Ericsson Tavares

Personal information
- Nationality: Portuguese
- Born: 29 January 2001 (age 25)

Sport
- Sport: Athletics
- Event: Sprint

Achievements and titles
- Personal bests: 200m: 20.90 (Braga, 2025) 400m: 46.15 (Toruń, 2026)

= Ericsson Tavares =

Portuguese sprinter (born 2001)

Ericsson Tavares (born 29 January 2001) is a Portuguese sprinter who primarily competes over 200 and 400 metres. He has been running internationally for Portugal since 2021, and ran in the Portuguese 4 x 400 metres relay team at the 2025 World Championships who set a new national record.

==Biography==
A member of the Seia Athletics Centre in Seia in Guarda District of Portugal, he made his championship debut as he competed for Portugal at the 2021 European Athletics U23 Championships in Tallinn, Estonia, winning his 400 metres heat to reach the semi-finals in a personal best time of 46.61 seconds. That year, he was called-up to the senior Portugal team for the first time, running in the 4 x 400 metres relay at the 2021 European Athletics Team Championships.

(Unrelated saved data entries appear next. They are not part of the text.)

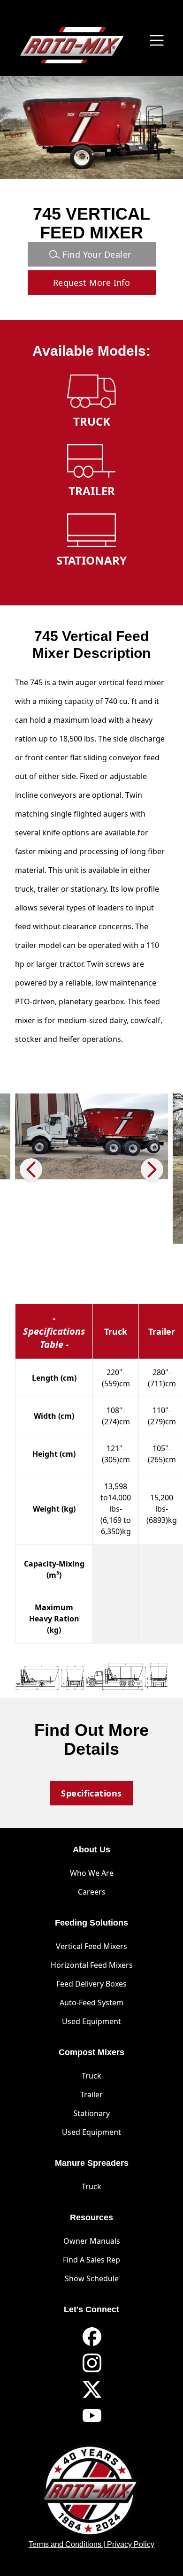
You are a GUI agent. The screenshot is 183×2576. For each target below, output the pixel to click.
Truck (91, 2076)
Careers (92, 1892)
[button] (152, 1169)
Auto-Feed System (91, 2002)
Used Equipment (91, 2021)
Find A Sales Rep (91, 2260)
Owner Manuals (91, 2241)
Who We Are (92, 1873)
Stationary (91, 2113)
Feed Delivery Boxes (91, 1984)
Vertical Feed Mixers (91, 1946)
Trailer (91, 2094)
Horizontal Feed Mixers (92, 1965)
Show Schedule (92, 2278)
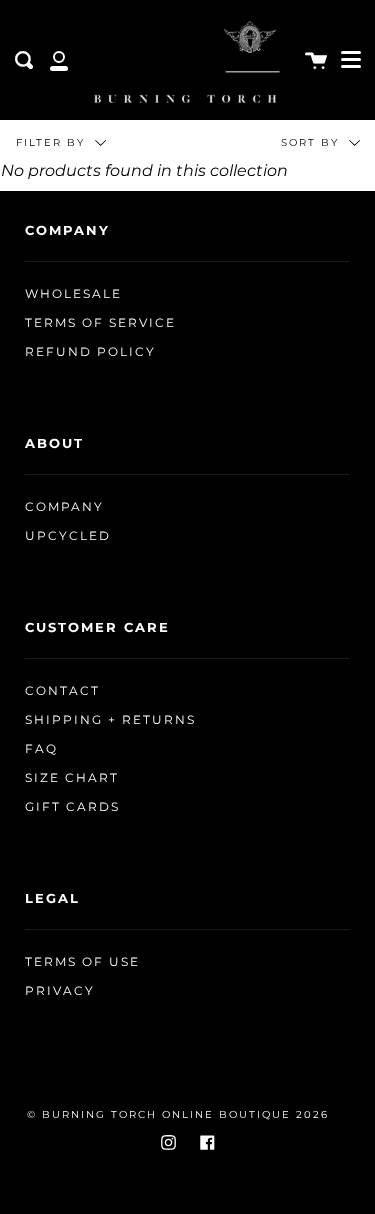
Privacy (60, 991)
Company (64, 507)
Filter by (53, 142)
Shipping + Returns (110, 720)
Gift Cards (72, 807)
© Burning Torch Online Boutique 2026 (178, 1114)
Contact (62, 691)
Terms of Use (82, 962)
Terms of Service (100, 323)
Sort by (312, 142)
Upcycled (68, 536)
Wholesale (73, 294)
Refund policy (90, 352)
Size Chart (72, 778)
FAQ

By July 2022, he was a member of Benfica and set a new personal best of 21.32 seconds for the 200 metres whilst competing in France.

He ran in the 4 x 400 metres relay for Portugal at the 2024 European Athletics Championships in Rome, Italy, helping the team to a sixth place finish.

In January 2025, competing in Astana, Kazhakstan, on the World Athletics Continental Indoor Tour, he ran a 400 metres indoor personal best of 46.72 seconds to move to third on the Portuguese all-time list. In March, he ran for Portugal at the 2025 European Athletics Indoor Championships in Apeldoorn, Netherlands, without progressing past the heats of the 400 metres. He competed for Portugal at the 2025 World Athletics Relays in Guangzhou, China, helping the men's 4 x 400 metres team qualify for the upcoming world championships. He competed for Portugal at the 2025 European Athletics Team Championships First Division in Madrid, Spain, in June 2025.

He ran in the men's 4 x 400 metres relay for Portugal at the 2025 World Athletics Championships in Tokyo, Japan, helping the team qualify for the final with a national record time of 2:59.70, running alongside Pedro Afonso, João Coelho and Omar Elkhatib, the first time a Portuguese team had run under three minutes.

Tavares ran a personal best of 46.15 seconds in the semi-finals of the 400 metres at the 2026 World Athletics Indoor Championships in Toruń, Poland. He also ran in the men's 4 x 400 metres relay on the last day of the championships, as the Portuguese team placed fifth in the final. He completed his relay leg despite suffering an injury at the beginning of the run, with Tavares accidentally spiked by Jamaican Delano Kennedy on the back of his Achilles tendon. Tavares was eventually taken out of the arena on a stretcher post-race.

Competing at the 2026 World Athletics Relays in Botswana, he was part of the Portugal men's 4 x 400 metres relay team which set a national record of 2:59.01 on the opening day. Competing at the 2026 European Athletics Championships in Birmingham, England in August, he was a semi-finalist in the 400 metres. He also competed in the men's 4 × 400 metres relay at the championships.